As underwriters, insurance companies are dealing with a riskier world with regard to both natural and man-made catastrophes. As investors, they face volatile economic conditions in a fast-paced and rapidly evolving business environment. Regulators, company directors and investors are demanding a clearer, more timely and more precise accounting of all these risks. And insurers are struggling to meet those demands, because of disparate and disconnected systems, data quality issues and operational silos.
Every successful insurer has, by definition, adequately managed risk from an enterprise perspective. However, to continue successfully managing risk, insurers must develop enterprise risk management capabilities commensurate with the pace of business and the demand for the rapid exchange of large amounts of accurate data. Genuine ERM consists of a process and framework that enable an insurer to identify and measure all major risk exposures across the company, methodically develop mitigation strategies, and apply analytic capabilities to produce cogent and succinct reports that managers can apply to daily decision-making, according to Bill Spinard, executive director of Ernst & Young's FSO Insurance Risk practice.
"The objective of an ERM program is to enable an insurance company to take risks more intelligently," Spinard says. "Done correctly, an ERM program aligns a company's risk appetite with its risk-taking initiatives."
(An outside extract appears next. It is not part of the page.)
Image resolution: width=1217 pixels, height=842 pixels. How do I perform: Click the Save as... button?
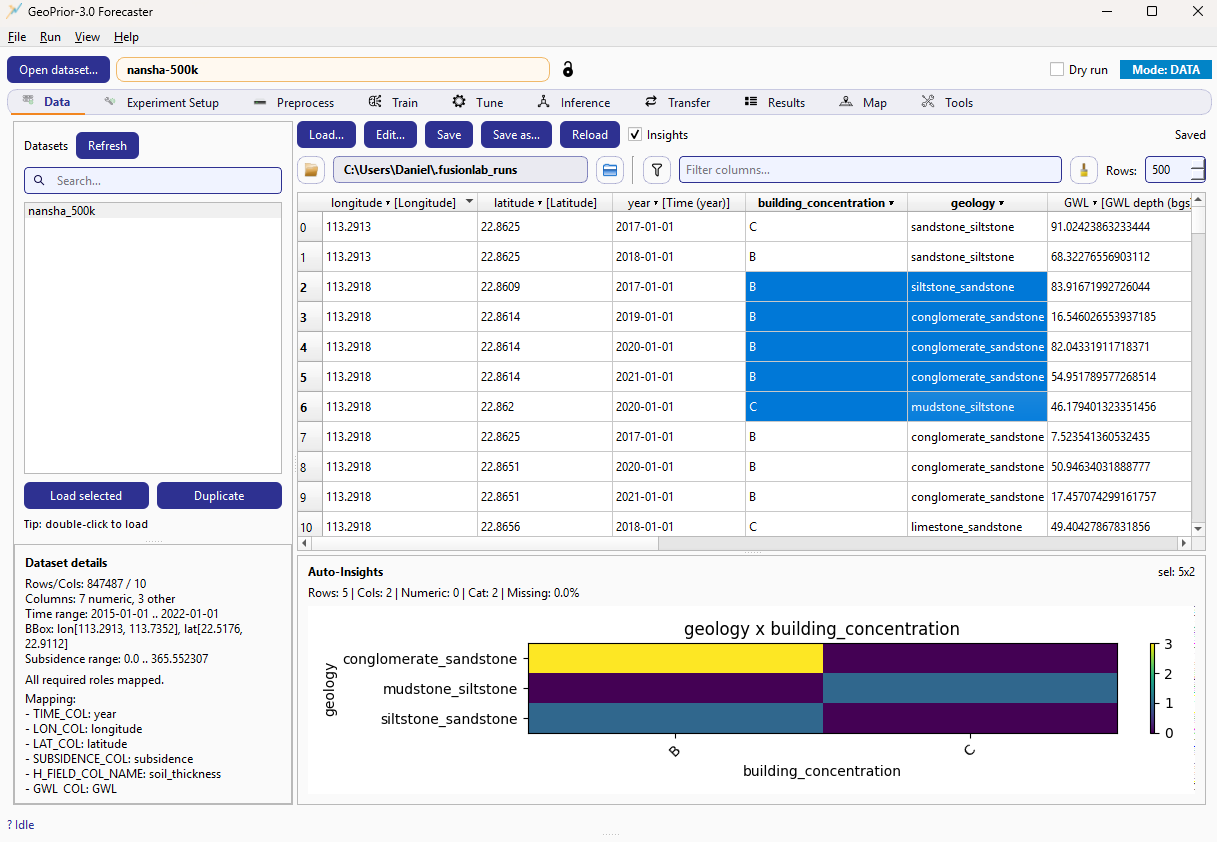click(516, 134)
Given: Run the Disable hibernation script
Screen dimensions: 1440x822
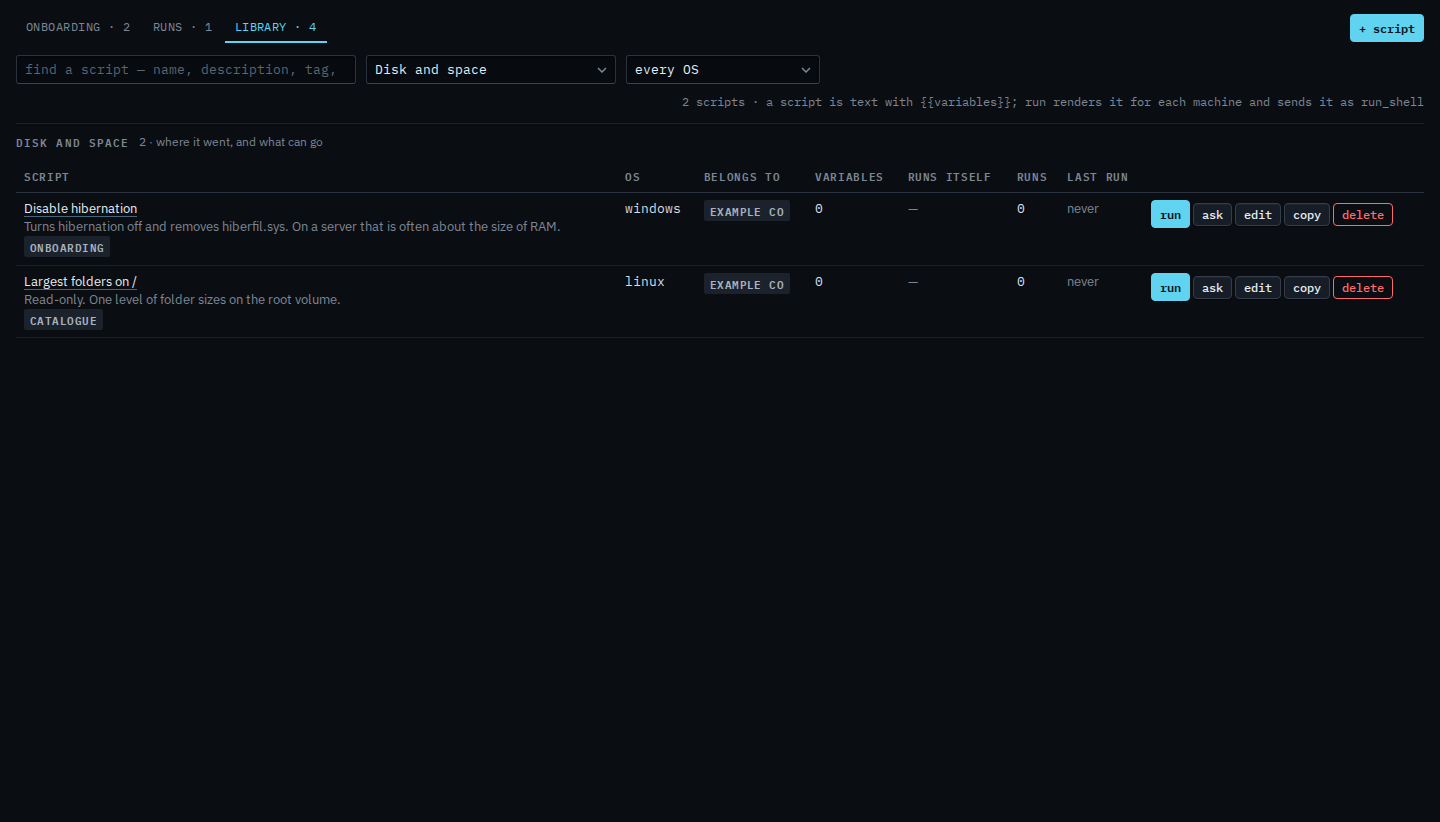Looking at the screenshot, I should tap(1170, 215).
Spinard provided Insurance & Technology executive editor Anthony O'Donnell with the following 10 criteria to build an effective insurance ERM framework:
1) Organization and governance: At the board level, establish a clear definition of and transparency around risk roles, responsibilities and strategies, particularly around actuarial, finance and internal audit. A company strategy should state the board's definition of the risk function, desired risk appetite and risk strategy. There also must be an alignment of risk and finance processes, with definitive roles and responsibilities.
2) Integration: In addition to being widely communicated, board-defined risk guidelines should be fully integrated with business planning, capital planning, risk limit setting and performance measurement. This includes risk functions partnering with management in the creation and support of product development, application life-cycle management and investment management, rather than just performing a risk oversight role. Also integrate the risk function with data, IT systems, modeling, and business knowledge and commercial awareness.
3) Increasing efficiencies: With integration and convergence, make sure you remove unnecessary oversight to prevent duplicated control activities. Consistency also needs to be established across different risk teams and the business functions they work with. This includes:
-- Minimizing touch points to the business in control assessments;
-- Establishing faster cycle times in reporting so more time is left for analysis;
-- Focusing on quality and consistency in data used by different business functions, such as the integration of business, risk, finance and capital management through the use of a common system infrastructure.
4) Enhanced risk identification: Implement a forward-looking perspective to identify emerging risks, facilitate a resolution and recovery strategy, embed a holistic view of enterprise-wide risks and understand the interactions among these risks. This includes prioritizing risks that have a higher likelihood of impact, risk velocity and vulnerability to an organization, and comprehensive stress and scenario testing.
5) Risk assessment and measurement: Quantitative standards for measuring risk must be established. The results of modeling should be validated by an independent team that understands those standards.